Keir Starmer tells Labour to 'get serious about winning' as he blasts Boris Johnson for not being 'up to the job'

PA
PA

Sir Keir Starmer today told Labour to “get serious about winning” and said the party must change before people will trust it with security and their money.

Drawing a line under Jeremy Corbyn’s leadership, he warned there is “a lot to do” before

voters will trust Labour again with the keys to 10 Downing Street.

“Never again will Labour go into an election not being trusted,” he declared in his first conference speech as leader. “On national security, with your job, with your community and with your money. That’s what being under new leadership means.”

Sir Keir made his speech in Doncaster, symbolising the importance of regaining the trust and votes of families in the former “Red Wall” who lost faith in Mr Corbyn’s left-wing agenda and turned to the Conservatives in the 2019 election.

Sir Keir prepares his conference speech in his office in Parliament in London (PA)
Sir Keir prepares his conference speech in his office in Parliament in London (PA)

He attacked Boris Johnson as “not up to the job” and vowed to be more competent and more principled than the current PM.

He pointed to his record as Director of Public Prosecutions to show he was a more credible national leader. “This is the big difference between the Prime Minister and me,” he said. “While Boris Johnson was writing flippant columns about bendy bananas, I was defending victims and prosecuting terrorists.

“While he was being sacked by a newspaper for making up quotes, I was fighting for justice and the rule of law.”

An exclusive poll by Ipsos MORI for the Evening Standard today reveals that Labour is three points behind Mr Johnson’s Conservatives. But, on a swathe of leadership ratings, Sir Keir has overtaken the Prime Minister.

The Labour leader attacked Boris Johnson for not being 'up to the job' (via REUTERS)
The Labour leader attacked Boris Johnson for not being 'up to the job' (via REUTERS)

“I didn’t come into politics to be in opposition and neither did you,” he said, hammering home his message of modernisation. “I came into politics to change lives.

“But you don’t get the permission to act unless the public trusts you. And we still have a lot to do to gain that trust. I don’t underestimate the work that will be needed.”

Sir Keir said he had already made a start at changing the party by getting tough with members who make anti-Semitic comments.

“It’s time to get serious about winning. That means we have to change and that is what we are doing. This is a party under new leadership," he said.

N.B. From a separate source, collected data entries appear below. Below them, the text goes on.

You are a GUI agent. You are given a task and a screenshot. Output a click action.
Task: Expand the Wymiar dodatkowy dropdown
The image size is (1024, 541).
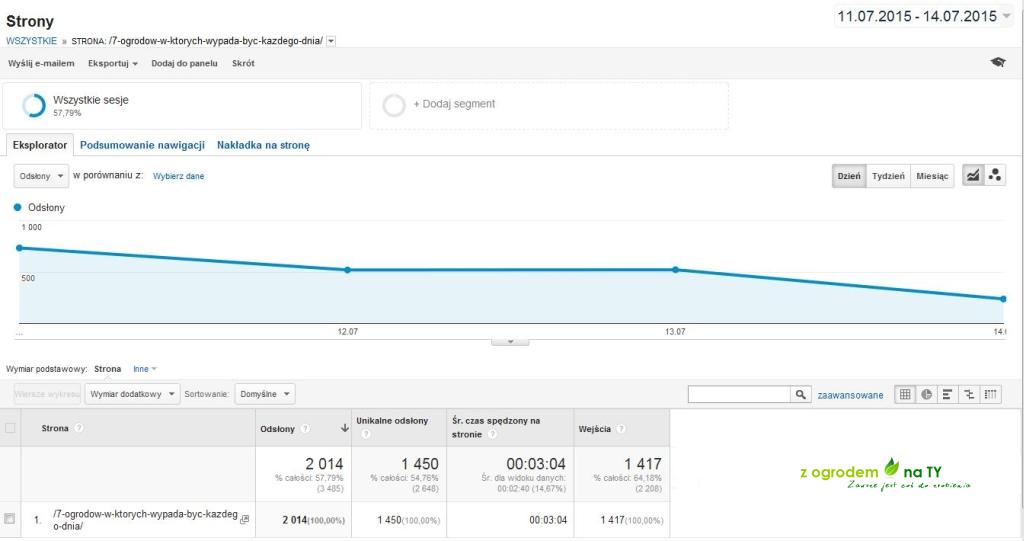coord(132,394)
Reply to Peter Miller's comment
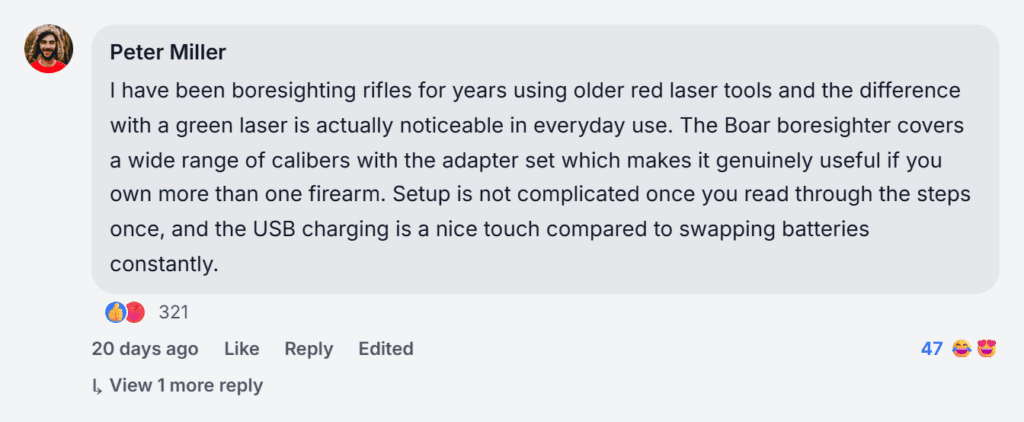This screenshot has width=1024, height=422. click(308, 349)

“As I promised on my first day as leader we will root out the antisemitism that has infected our party. We’re making progress. And we will root it out, once and for all. We’re becoming a competent, credible Opposition. But that’s not enough.”

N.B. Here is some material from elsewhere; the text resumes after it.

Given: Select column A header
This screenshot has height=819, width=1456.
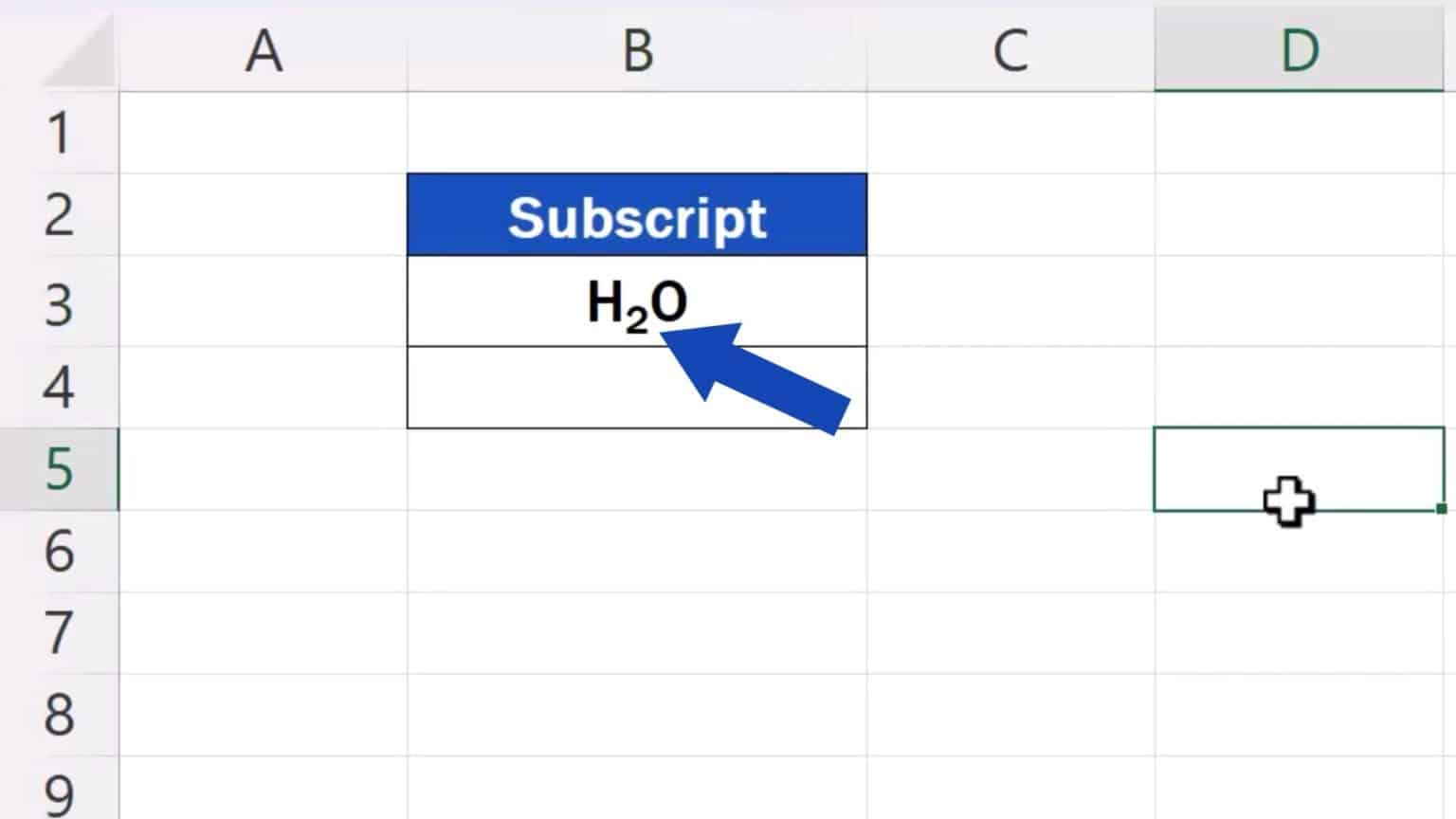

With the traditional conference format abandoned because of coronavirus restrictions, his words were beamed nationwide over the internet.

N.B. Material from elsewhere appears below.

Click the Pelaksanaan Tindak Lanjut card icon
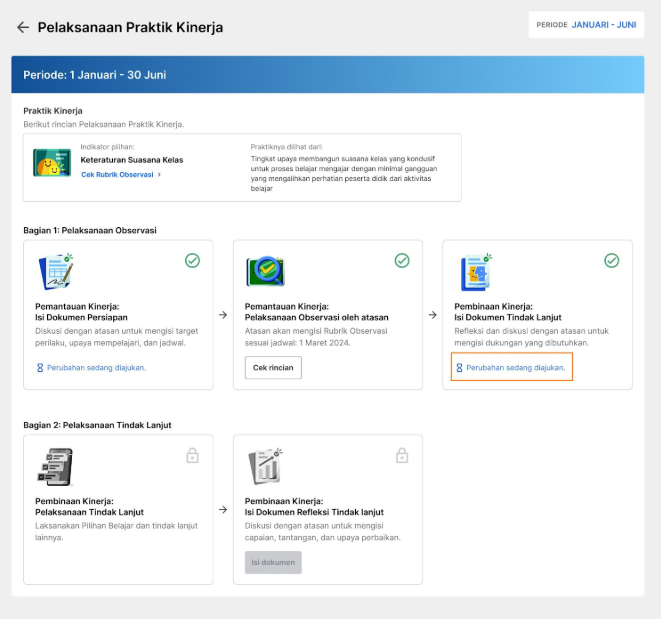Screen dimensions: 661x619 (x=56, y=467)
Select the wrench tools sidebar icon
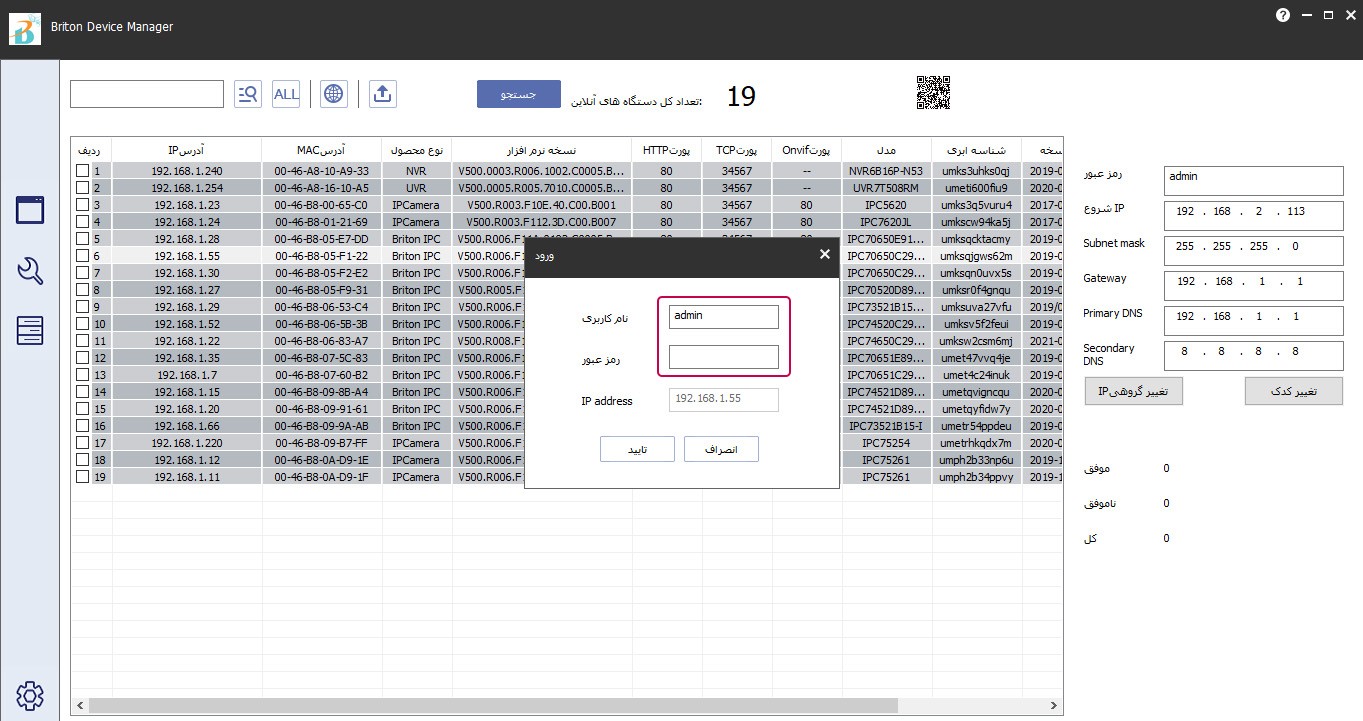Screen dimensions: 1363x721 tap(30, 271)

Sir Keir laid into the Prime Minister for being cavalier. “A crisis reveals character like nothing else,” he said. “And I think we’ve learnt something about this Prime Minister. Tory backbenchers know it. His Cabinet knows it. We all know it. He’s just not serious. He’s just not up to the job.”

The Labour leader said the twin crises over Covid-19 testing and Brexit were due to the PM “wishing away” problems instead of knuckling down to master the detail. “He kept wishing away the problems with testing, pretending they didn’t exist. He wished away the problems with the Irish border then, when he finally realised he’d signed up to a deal he barely understood, he lashed out and decided to break international law.”

He also accused the “incompetence” of Mr Johnson’s Government of "holding Britain back”.

“I’ve tried to be constructive. I appreciate that these are unprecedented times and that governing is difficult. I’ve tried to be fair, to give the Government the benefit of the doubt," he said. “But now, with one of the highest death rates in the world, and on the threshold of one of the deepest recessions anywhere, I’m afraid there is no doubt.

“This Government’s incompetence is holding Britain back.”

He added that a second national lockdown would be a “sign of Government failure, not an act of God” that would take an “immense toll” on public health and the economy.

Sir Keir said Labour would only win if it was seen to focus on the future, not the past (AFP via Getty Images)
Sir Keir said Labour would only win if it was seen to focus on the future, not the past (AFP via Getty Images)

He said: “There should be nothing inevitable about a second lockdown. It would be a sign of Government failure, not an act of God. We need a national effort to prevent a national lockdown.”

Sir Keir said Labour would only win if it was seen to focus on the future, not the past. He remarked there had only been three Labour Premier’s since World War II, and each won because they had an agenda to modernise Britain.

“In 1945, Attlee had to build a society fit to reward the sacrifices of the war. In 1964, Wilson had to make the “white heat of technology” work for working people. In 1997, Blair wanted to extend the new era of opportunity to everyone.

“The lesson is: Don’t look back. Look to the future. We need to be thinking about the questions of 2024 and the 2030s not the questions of the past.”